The company is working with Planet Ark Power on a $13.9 million solar and battery pilot project at a major distribution centre in South Australia. The project will include a grid-connected microgrid with 2.9 MWh of smart battery storage, demand management, new network integration technology and up to 6 MW of rooftop solar power. It combines solar power and battery technology optimised by a Schneider Electric-led microgrid management system integrated with an Advanced Distribution Management System to deliver more secure and reliable energy back to the grid, according to the company.

Central to this project will be the integration of Schneider Electric’s EcoStruxure Platforms, including its Advanced Distribution Management System and Microgrid Advisor, which will optimise the site’s solar PV and battery storage. Embedding solar generation and storage with microgrid control will improve the grid’s resilience and the energy security of the site. The project has received a $1.95m grant from the South Australian Government.

Asmus expects the largest growth to be in the commercial and industrial segments. This will be driven by declining costs of microgrid-enabling components and technologies, such as solar and batteries. With technological advancements, particularly around batteries, business cases that didn’t make sense a year or two ago now seem viable, said Zimmermann.

Challenges remain

The microgrid market is expanding at a rapid pace but challenges, from regulatory to technical, remain.

One of the biggest challenges is how do you combine the various value streams for the customer to establish a microgrid project, said Hunt. For example, identifying different ways customers can benefit through microgrids; establishing the business case, demand and energy management; maximising self-consumption etc.

The other challenge is that the penetration of co-generation is lower in Australia compared to the US and Europe, he said. This means, we don’t have microgrids with anchor assets. However, this is starting to change with increasing penetration of renewables and storage, he added. If customers have an anchor asset, they are automatically in a position where they are making decisions on generating themselves or buying from the grid. He further said that Australia has got a regulatory framework that doesn’t necessarily accommodate microgrids but that is gradually improving with changes such as demand management incentive scheme, demand response etc.

The global microgrid market continues to move forward despite the regulatory challenges, so if the regulations were improved there would be more growth, said Asmus. The challenges are often related to location, logistics and labour, said Asmus.

Our distributed future

The global cumulative spending on microgrid-enabling technologies is expected to reach nearly $112 billion by 2026, according to Navigant’s latest report.

The growth in a wide variety of distributed resources is driving microgrid deployments, according to Navigant. “As one of many options to aggregate and optimise these DER, the microgrid platform challenges the status quo by allowing for new levels of resilience and reliability in light of emerging threats to global power grids ranging from extreme weather events, earthquakes and wildfires to terrorist threats.
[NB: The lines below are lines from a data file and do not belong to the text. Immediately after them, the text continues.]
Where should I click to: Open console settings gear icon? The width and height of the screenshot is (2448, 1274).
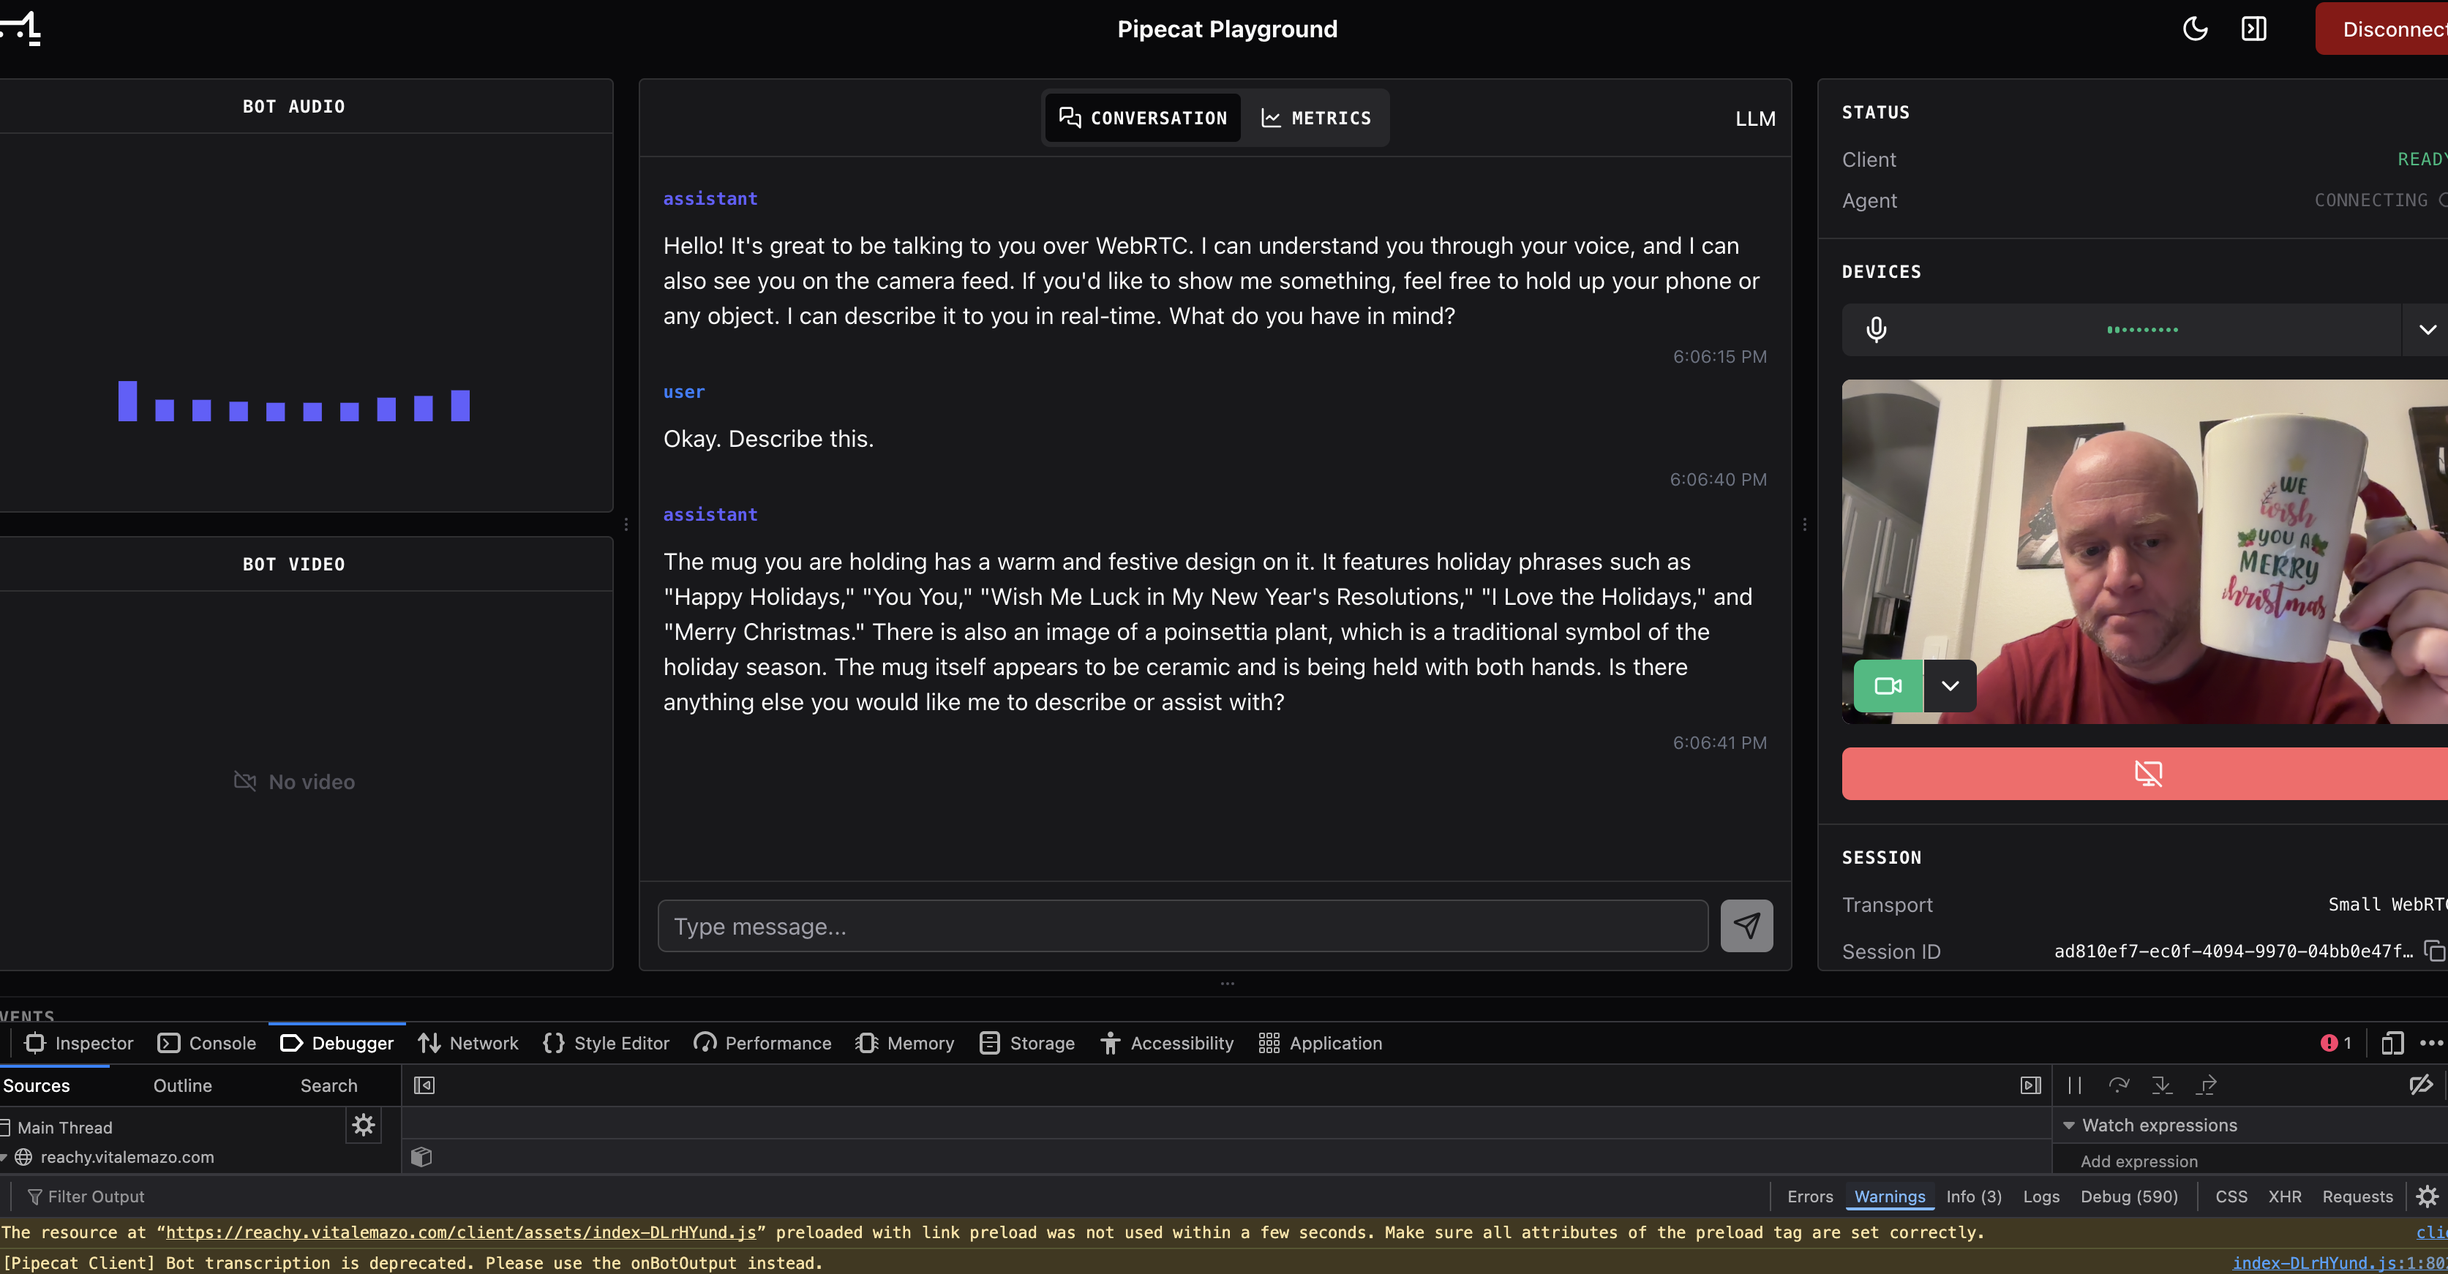pos(2426,1196)
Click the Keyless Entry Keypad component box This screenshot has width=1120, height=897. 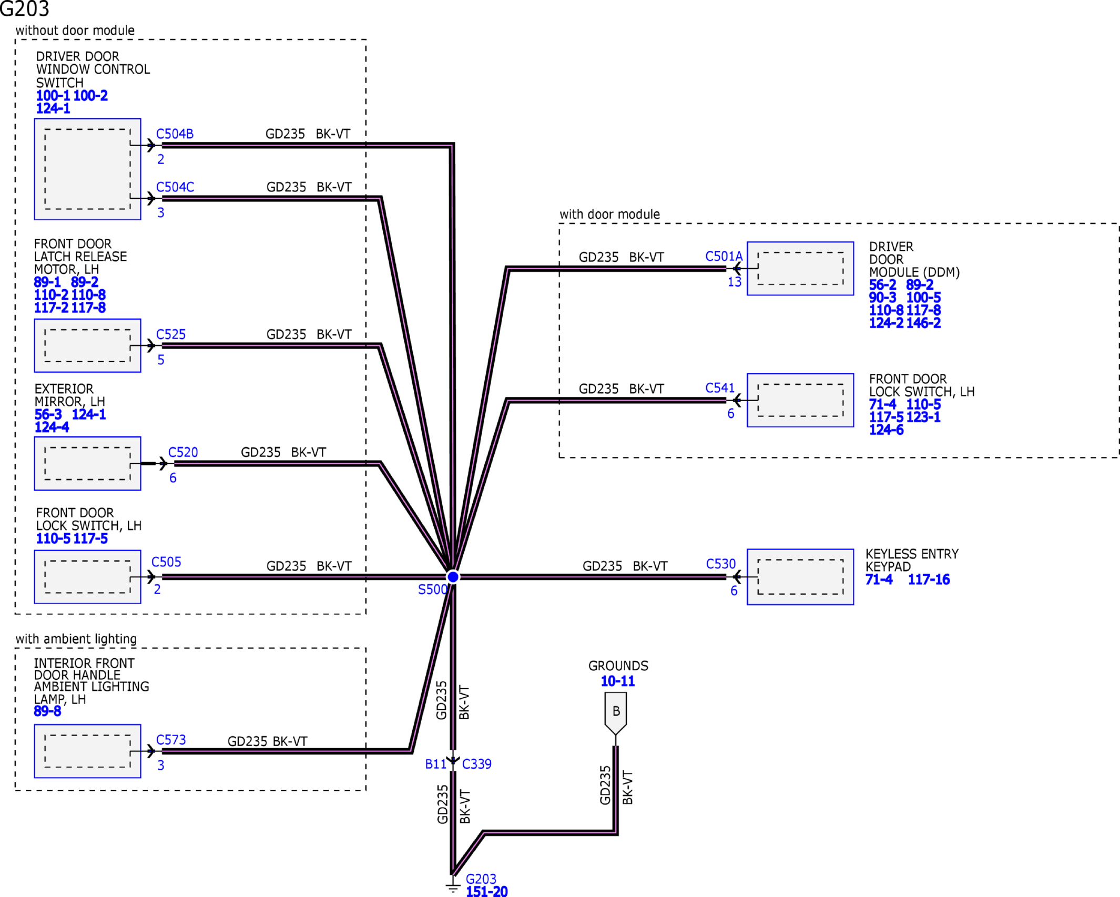(800, 577)
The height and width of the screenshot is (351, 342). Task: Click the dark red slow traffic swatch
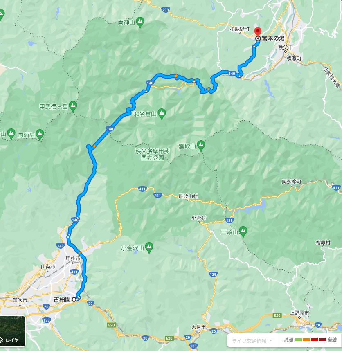pos(322,340)
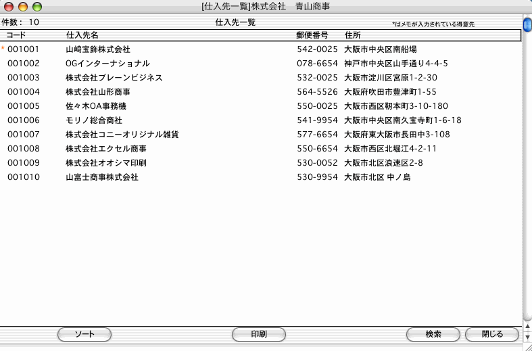Select postal code 530-9954 row

click(317, 177)
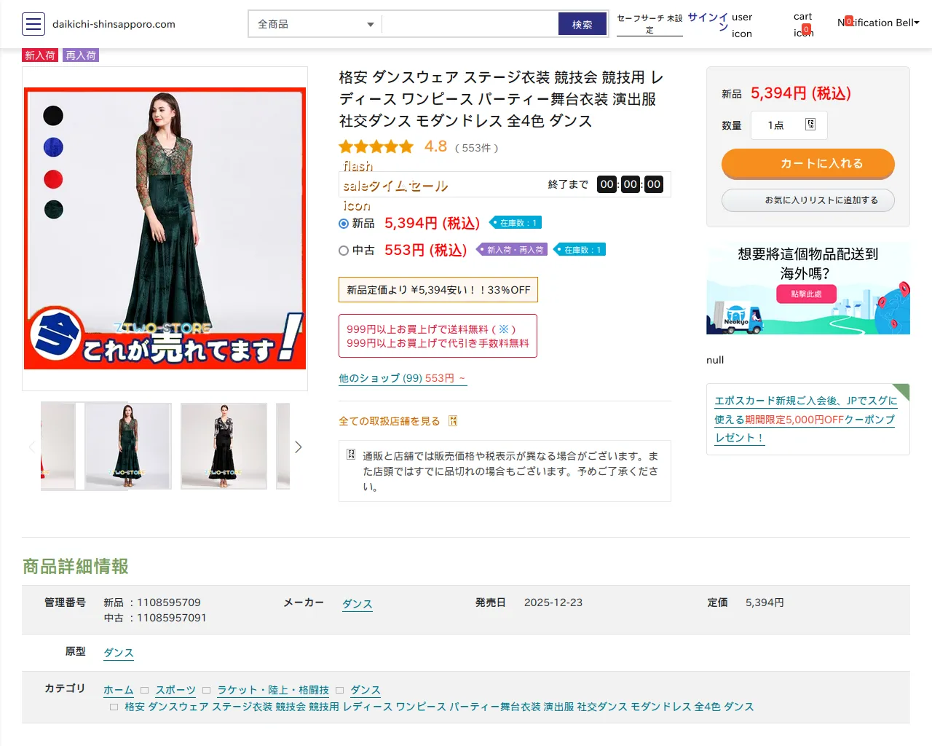Viewport: 932px width, 746px height.
Task: Go to ラケット・陸上・格闘技 breadcrumb
Action: tap(273, 690)
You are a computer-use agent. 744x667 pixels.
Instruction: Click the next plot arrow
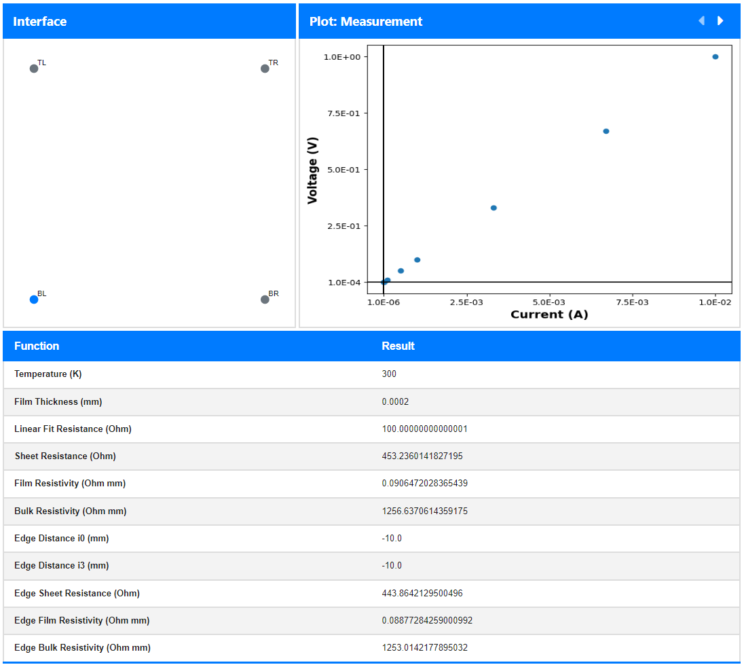coord(720,21)
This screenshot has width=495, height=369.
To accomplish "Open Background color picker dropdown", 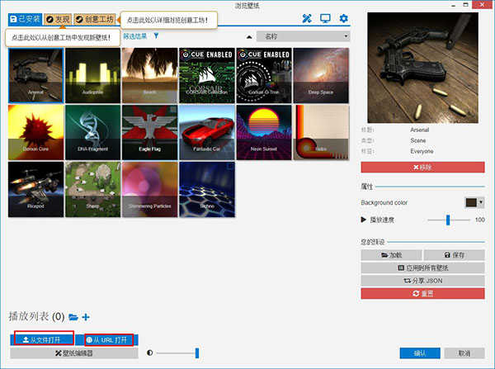I will click(x=475, y=202).
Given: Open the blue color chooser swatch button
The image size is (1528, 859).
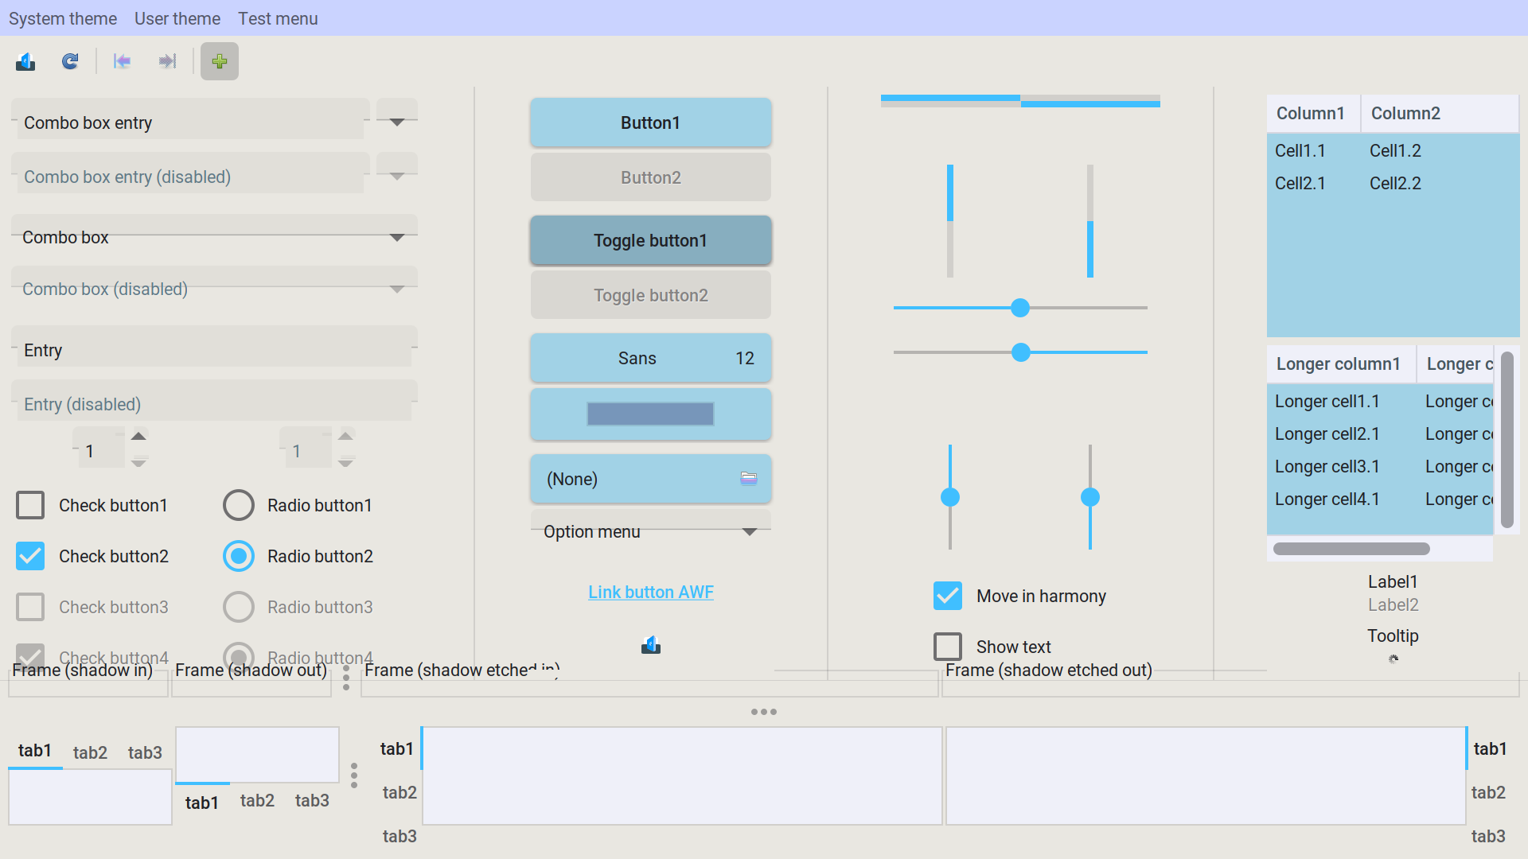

At the same time, microgrids can help organise mixed asset fleets of DER at the distribution network level. With the right set of control technologies, this platform can not only offer value streams to site hosts, but also provide value upstream to the larger grid.”

“Biomass, combined heat and power (CHP), diesel, fuel cells, hydroelectric, solar PV and wind represent the lion’s share of potential revenue for microgrid implementation spending, and serve as the backbone of the microgrid value proposition: maximising the value of on-site power generation,” said Asmus.

Microgrids represent a key component of an emerging Energy Cloud focused on resilience and renewable energy integration, he said.

From a global perspective, CHP was the leading choice for microgrids in terms of capacity in 2017, with 655 MW deployed, followed by solar PV (392 MW), and then diesel (385 MW). By 2026, however, the MET landscape is expected to shift, with solar PV jumping to a commanding lead with 3786 MW annually, followed by energy storage with 3292 MW, according to the report.